## What to do
Print each of the entries exactly, leaving nothing out.

####################

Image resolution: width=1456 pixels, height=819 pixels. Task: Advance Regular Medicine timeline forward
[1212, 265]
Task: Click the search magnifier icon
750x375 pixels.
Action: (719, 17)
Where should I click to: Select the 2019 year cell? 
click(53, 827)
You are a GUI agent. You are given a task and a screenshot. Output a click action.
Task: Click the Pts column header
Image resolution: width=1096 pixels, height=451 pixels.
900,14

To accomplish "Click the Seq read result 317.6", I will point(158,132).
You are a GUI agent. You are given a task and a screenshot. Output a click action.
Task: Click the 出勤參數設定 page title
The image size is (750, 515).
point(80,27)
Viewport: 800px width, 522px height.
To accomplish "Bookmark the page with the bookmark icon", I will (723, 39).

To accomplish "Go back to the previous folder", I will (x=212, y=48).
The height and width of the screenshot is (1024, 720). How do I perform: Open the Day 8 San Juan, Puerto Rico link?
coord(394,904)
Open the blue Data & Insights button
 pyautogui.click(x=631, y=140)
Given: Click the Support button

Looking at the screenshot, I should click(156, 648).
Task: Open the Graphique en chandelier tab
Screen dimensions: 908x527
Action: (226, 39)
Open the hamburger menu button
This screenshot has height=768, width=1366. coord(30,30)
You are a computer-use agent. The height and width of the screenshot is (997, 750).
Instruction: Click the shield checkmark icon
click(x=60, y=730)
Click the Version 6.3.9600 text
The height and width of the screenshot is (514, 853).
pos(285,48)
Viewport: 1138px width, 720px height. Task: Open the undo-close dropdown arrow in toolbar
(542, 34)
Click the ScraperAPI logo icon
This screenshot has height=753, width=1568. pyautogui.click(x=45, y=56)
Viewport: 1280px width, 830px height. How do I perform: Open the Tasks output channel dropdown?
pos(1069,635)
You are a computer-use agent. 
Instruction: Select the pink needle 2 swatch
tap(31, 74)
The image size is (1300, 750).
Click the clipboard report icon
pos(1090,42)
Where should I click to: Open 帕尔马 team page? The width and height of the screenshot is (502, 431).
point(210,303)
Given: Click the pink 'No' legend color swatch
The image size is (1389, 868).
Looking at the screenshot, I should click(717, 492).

####################

## Output below
Image resolution: width=1456 pixels, height=819 pixels. Task: Advance Regular Medicine timeline forward
[1212, 265]
Task: Click the search magnifier icon
750x375 pixels.
Action: (719, 17)
Where should I click to: Select the 2019 year cell? 
click(53, 827)
You are a GUI agent. You are given a task and a screenshot. Output a click action.
Task: Click the Pts column header
Image resolution: width=1096 pixels, height=451 pixels.
900,14

To accomplish "Click the Seq read result 317.6", I will point(158,132).
You are a GUI agent. You are given a task and a screenshot. Output a click action.
Task: Click the 出勤參數設定 page title
The image size is (750, 515).
point(80,27)
Viewport: 800px width, 522px height.
To accomplish "Bookmark the page with the bookmark icon", I will (723, 39).

To accomplish "Go back to the previous folder", I will (x=212, y=48).
The height and width of the screenshot is (1024, 720). How do I perform: Open the Day 8 San Juan, Puerto Rico link?
coord(394,904)
Open the blue Data & Insights button
 pyautogui.click(x=631, y=140)
Given: Click the Support button

Looking at the screenshot, I should click(156, 648).
Task: Open the Graphique en chandelier tab
Screen dimensions: 908x527
Action: (226, 39)
Open the hamburger menu button
This screenshot has height=768, width=1366. coord(30,30)
You are a computer-use agent. The height and width of the screenshot is (997, 750).
Instruction: Click the shield checkmark icon
click(x=60, y=730)
Click the Version 6.3.9600 text
The height and width of the screenshot is (514, 853).
pos(285,48)
Viewport: 1138px width, 720px height. Task: Open the undo-close dropdown arrow in toolbar
(542, 34)
Click the ScraperAPI logo icon
This screenshot has height=753, width=1568. pyautogui.click(x=45, y=56)
Viewport: 1280px width, 830px height. How do I perform: Open the Tasks output channel dropdown?
pos(1069,635)
You are a computer-use agent. 
Instruction: Select the pink needle 2 swatch
tap(31, 74)
The image size is (1300, 750).
Click the clipboard report icon
pos(1090,42)
Where should I click to: Open 帕尔马 team page? The width and height of the screenshot is (502, 431).
point(210,303)
Given: Click the pink 'No' legend color swatch
The image size is (1389, 868).
Looking at the screenshot, I should click(717, 492).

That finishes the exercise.